奴は溜息をつくと自分も腕組みをして、やっと話し始めた。
「このまま数時間後ぐらいに君は元の姿に戻ることになる。ということは君の中に存在していたオレの血がすべて消え去るわけなんだけど、その瞬間にオレは君の所有権を失うんだ」
「そういうことだろうな」
おれが当然とばかりに頷くと、奴は複雑な表情になった。
(なんでこうもおれらの気持ちは行ったり来たりしてるんだよ。お互いのこと考えてるはずのに上手く噛み合わねえ)
ついさっき結婚の誓いをやったばかりだというのに、所有権を失ったところで何を落胆する必要があるんだか。
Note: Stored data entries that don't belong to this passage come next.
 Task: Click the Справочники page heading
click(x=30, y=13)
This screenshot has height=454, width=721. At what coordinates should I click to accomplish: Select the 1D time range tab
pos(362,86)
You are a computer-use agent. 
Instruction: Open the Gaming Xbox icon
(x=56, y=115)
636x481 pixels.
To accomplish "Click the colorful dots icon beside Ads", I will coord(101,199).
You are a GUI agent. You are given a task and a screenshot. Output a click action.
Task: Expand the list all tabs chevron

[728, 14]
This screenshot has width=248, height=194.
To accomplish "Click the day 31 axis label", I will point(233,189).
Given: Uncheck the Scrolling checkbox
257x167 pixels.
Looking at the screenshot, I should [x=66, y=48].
(……結婚って。完璧に毒されたなおれ。ま、いいけど)
おれが自分で自分にツッコミを入れていると、奴が今度は神妙な顔をしている。
「オレの所有権から解き放たれると君はまたヴァンパイアの最高の食材として狙われることになる……というわけじゃないけど」
おれは眉間に深いシワが刻まれたのを感じた。
こいつ、まさかおれの反応で遊んでる?
一瞬、そういうことかと愕然としちゃったじゃないか。
でも確かにこいつの所有権から解放されたら最高級の餌であるおれは当然襲われるはめになるんじゃ……。
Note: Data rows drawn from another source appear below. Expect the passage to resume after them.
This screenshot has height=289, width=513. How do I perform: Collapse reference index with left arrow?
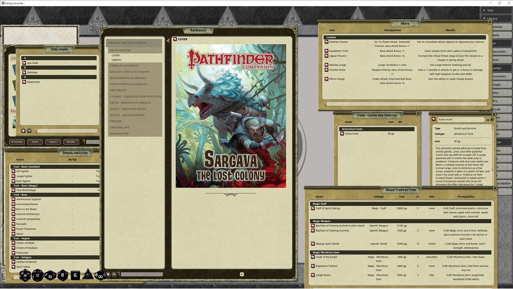(168, 41)
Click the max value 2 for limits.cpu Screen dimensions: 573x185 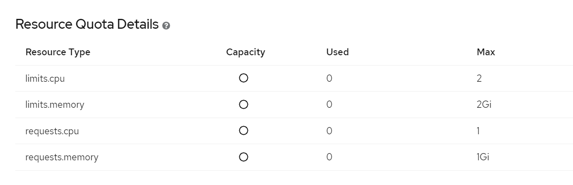[x=479, y=79]
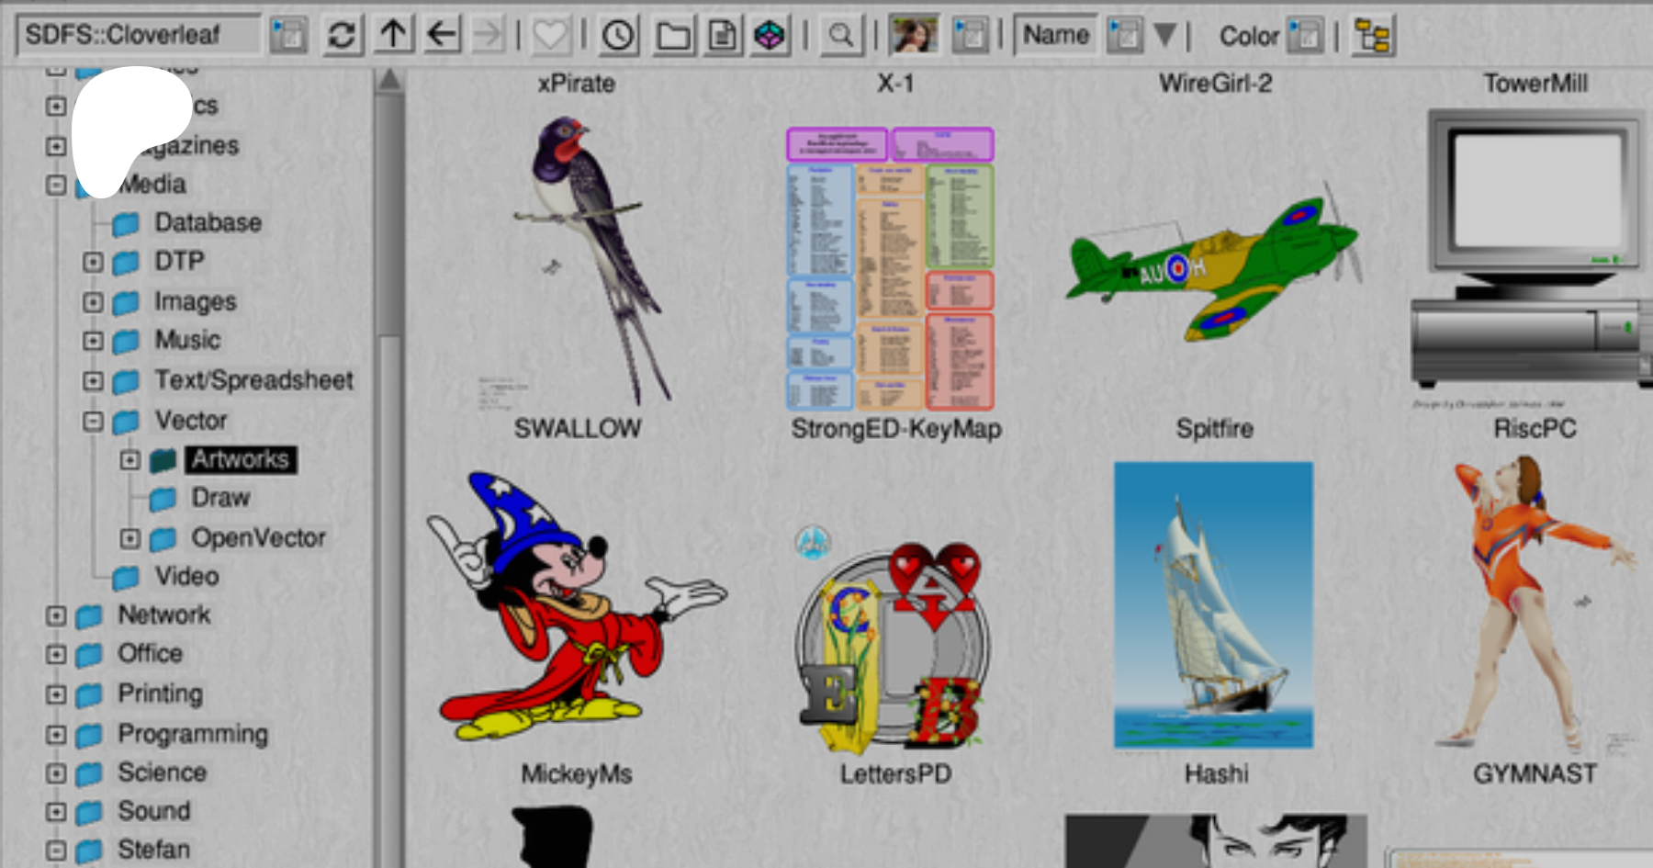Open the history clock icon
The image size is (1653, 868).
coord(619,36)
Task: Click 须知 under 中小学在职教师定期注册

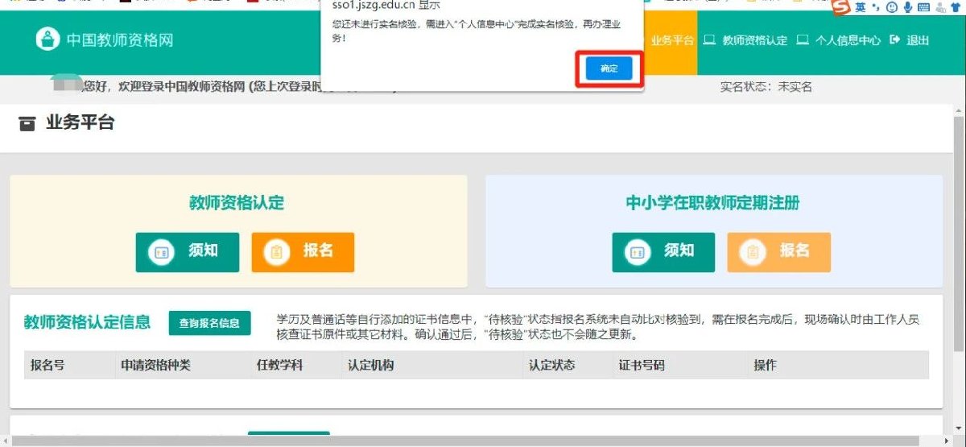Action: [663, 252]
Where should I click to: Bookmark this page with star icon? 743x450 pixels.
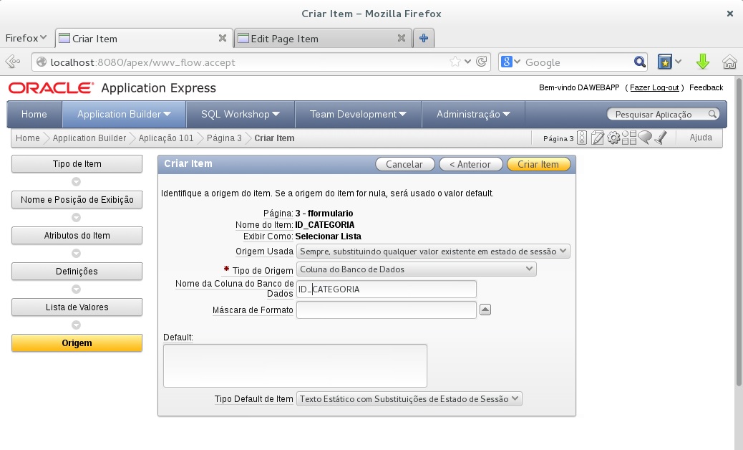455,62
おれが考え込んでしまっていると、奴が慌てて否定してきた。
「大丈夫大丈夫。もう襲われることはないから。そのために調合した薬は食事の対象にならないように血液を守る働きもあるんだ」
「ほんとに? そんなことできるのか?」
「できます」
「へぇ」
おれは本気で感心した。
「で? それとおまえが死ぬこととどう関係あんの?」
「言ったでしょ。オレは二つ好きなものがあったとしたら両方を手に入れようとするって」
「うん。言ってたな」
「つまり君の幸せを手に入れて、自分も一緒に幸せになるってこと。さっき君が言ったとおり自分が幸せになってこそ相手を幸せにできるんだってオレもそう思ってるから。だからオレね、この先の未来も君と一緒にいるために人間になるんだ」
「へぇ、人間に……。は? 人間になる!?」
おれは、あんぐりと口を開け放して固まった。
(おれ、こいつの発想には時々ついていけねえや……)
まさに爆弾発言を投下してくれたのだった。